Dal 1976 ai primi anni Ottanta è stata una apoteosi del giornalismo a poco prezzo e talvolta di qualità non effimera. Un popolo sulmonese, abituato a partecipare in massa e con convinzione alle notti dei risultati elettorali e a commentare fino all’ultima preferenza, cioè un popolo reattivo sui temi civici più di città imbalsamate come L’Aquila e Pescara, si è trovato a portata di orecchio uno strumento semplice e quasi gratuito come la radiolina a transistor, oppure, male che andasse (per zone imperversate da montagne e dirupi, guarda caso come l’Appennino abruzzese) con le radio a onde ultra-corte o a modulazione di frequenza.

Il fenomeno del collegamento continuo, della partecipazione coinvolgente si è intensificato con la diffusione del web, perché i costi si sono ridotti quasi a zero e con essi si sono quasi annientati i tempi della produzione del giornalismo, che è ormai quasi una riflessione lampo, da consumare con i primi (che sono anche gli ultimi) commenti alla notizia.

E’ un bene questa rotativa sempre accesa?

E’ un bene che le notizie non necessitino di correttori di bozze perché il tempo che impiega un correttore a fare il suo mestiere (con la “Disfida di Barletta”, che è il modello dei segni convenzionali per le correzioni) è più lungo di quello che impiega una notizia a scomparire dalle primizie?

Certo che no, perché il giornalismo è molto di più della fulminea trasmissione delle ultime novità: il giornalismo dovrebbe essere il frutto del cervello e non della bocca soltanto. Non è solo l’”urlo delle caverne” come lo descrive (insieme alle altre sue forme: “iota del Partenone”; “ansia della sera, trionfo del mattino”) la prefazione in rima di una pregevole “Enciclopedia del giornalismo” conservata nella Biblioteca Comunale e chissà da quale coltre di polvere ricoperta dall’ultima volta che Mario Marcone ce la mostrò.
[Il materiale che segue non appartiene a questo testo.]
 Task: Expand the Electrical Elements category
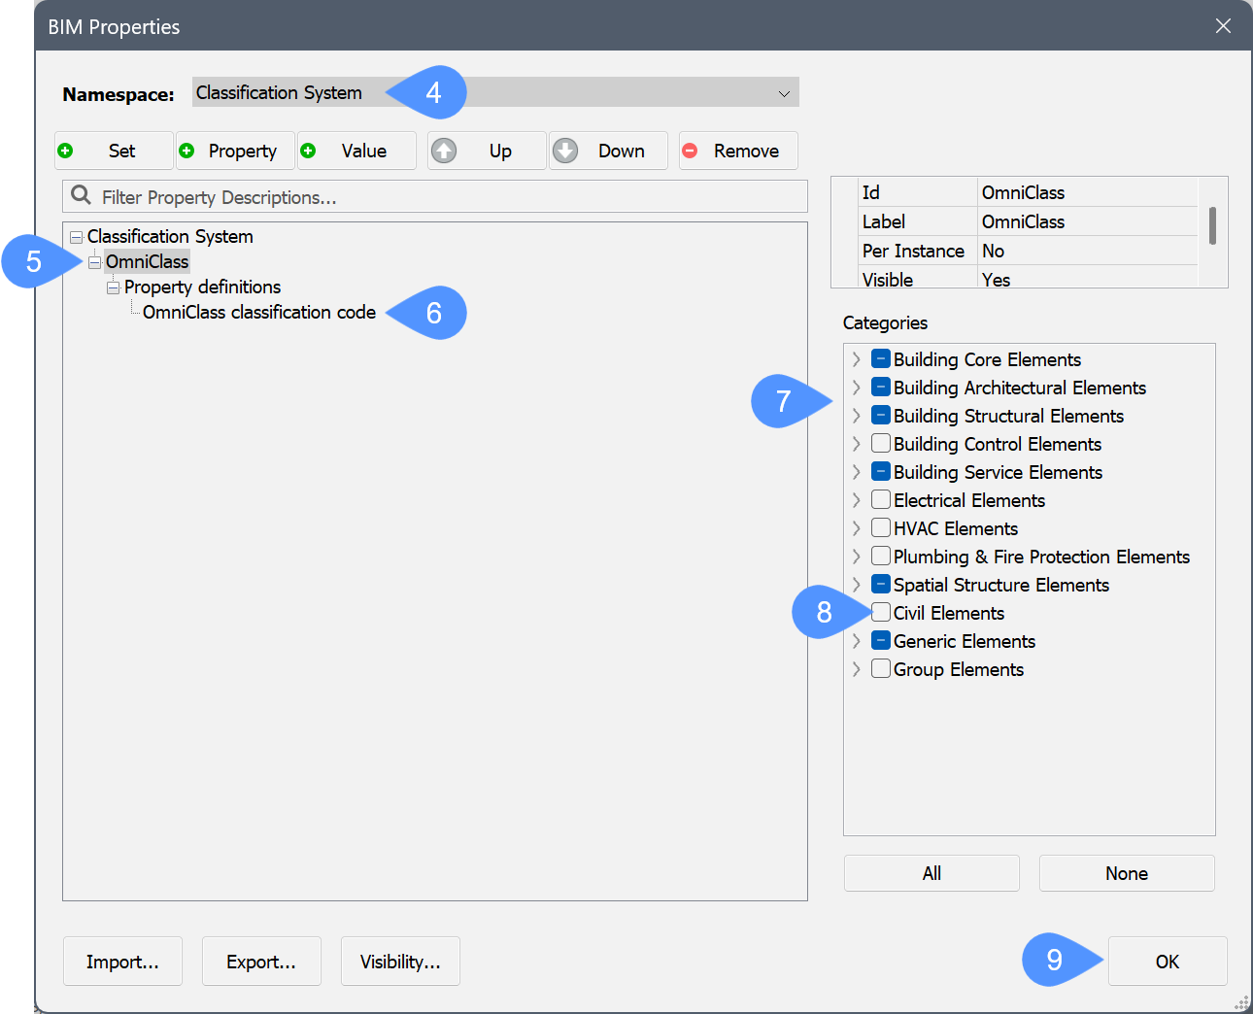(x=856, y=500)
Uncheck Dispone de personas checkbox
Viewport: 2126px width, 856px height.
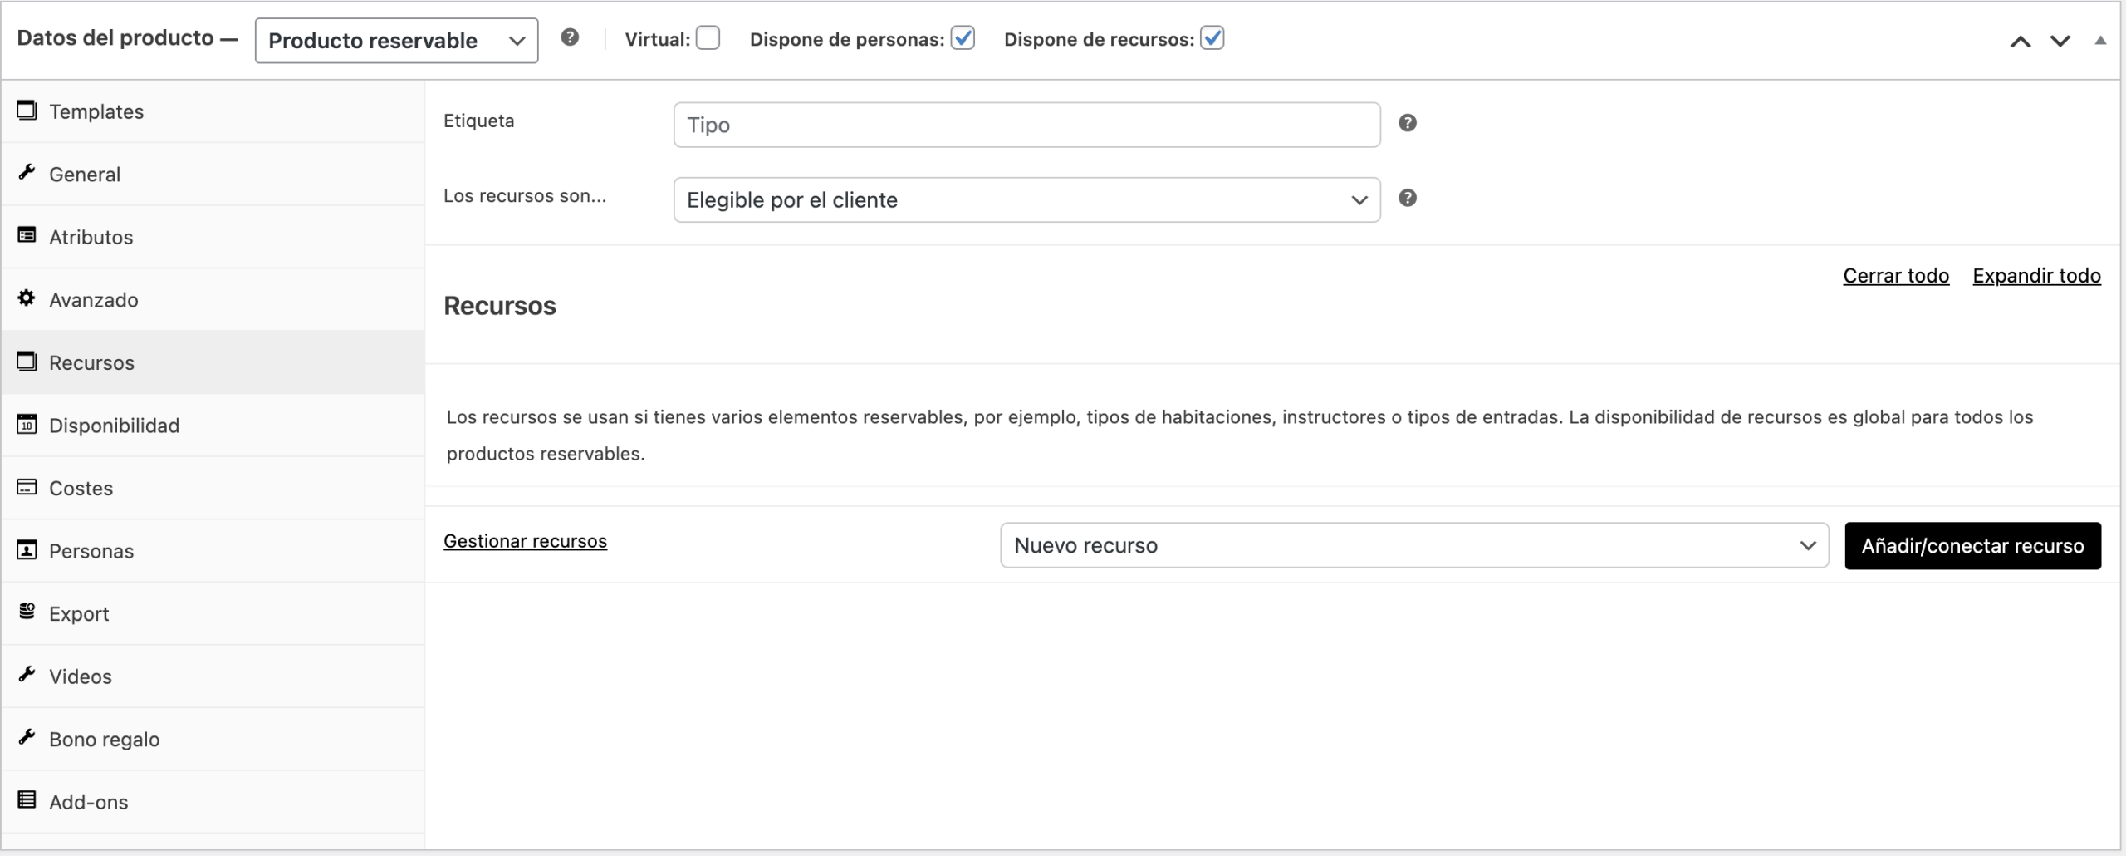click(x=963, y=38)
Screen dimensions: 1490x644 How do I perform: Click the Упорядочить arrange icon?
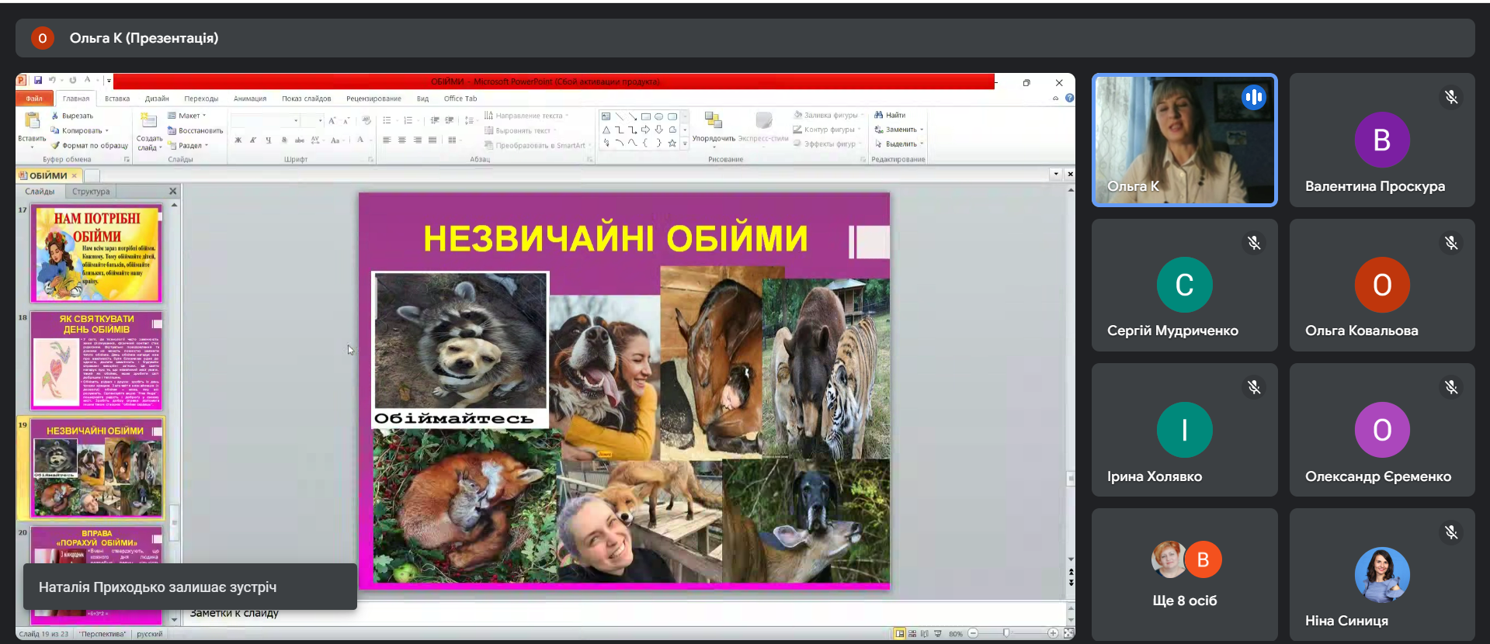coord(713,121)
Il giornalismo è, come conclude proprio quell’ode, la conquista dell’autonomia del giudizio e del pluralismo delle fonti (“tu sei la libertà”). E così i linotypisti non dovranno essere più pessimisti (se non per conservare la rima di Lucio Dalla) perché il tempo della produzione di un articolo non è detto che sia tempo sprecato: serve a correggerlo delle mille imprecisioni su come il fatto è stato percepito e serve a scolpirlo su una materia che non sia solo l’etere o i megabyte, affinchè si tramandi e possa sperare di diventare Storia.